Luciana Genro

Zero Hora, 27 de junho de 2010

27 de junho de 2010 11h37

FORTUNAS TAXADAS
Câmara volta a debater imposto aos mais ricos

Com a aprovação pela Comissão de Constituição e Justiça (CCJ) da Câmara, a proposta que institui imposto sobre grandes fortunas – acima de R$ 2 milhões – promete gerar grandes debates no Congresso. A proposta sofre resistência, mas está apta a ir a plenário.

Os deputados acreditam que é preciso inverter a tendência dos impostos brasileiros, de taxar mais os mais pobres e desonerar os mais ricos. Só não há consenso de que esse tributo seja a melhor maneira para fazer isso. O imposto está previsto na Constituição de 1988, mas nunca foi regulamentado. A polêmica ressurgiu com a aprovação de uma proposta de Luciana Genro (PSOL), que estabelece em R$ 2 milhões o piso para a cobrança, definindo esse patamar como fortuna.

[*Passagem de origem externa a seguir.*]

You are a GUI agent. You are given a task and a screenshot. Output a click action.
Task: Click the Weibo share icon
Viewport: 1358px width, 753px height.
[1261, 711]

A Receita Federal calcula em R$ 3,5 bilhões o potencial de arrecadação do imposto caso ele seja aprovado neste ano. Essa estimativa é baseada no substitutivo do relator da proposta na Comissão de Finanças e Tributação (CFT), deputado João Dado (PDT-SP), que é fiscal da Receita de São Paulo.

Pela proposta, as alíquotas seriam de 0,3% para patrimônios acima de R$ 2 milhões, de 0,7% para patrimônios acima de R$ 10 milhões e de 1% para patrimônios acima de R$ 50 milhões.

Em fevereiro, um projeto semelhante foi rejeitado no Senado e, na Câmara, a Comissão de Finanças não conseguiu analisar a proposta, que era sempre retirada das votações.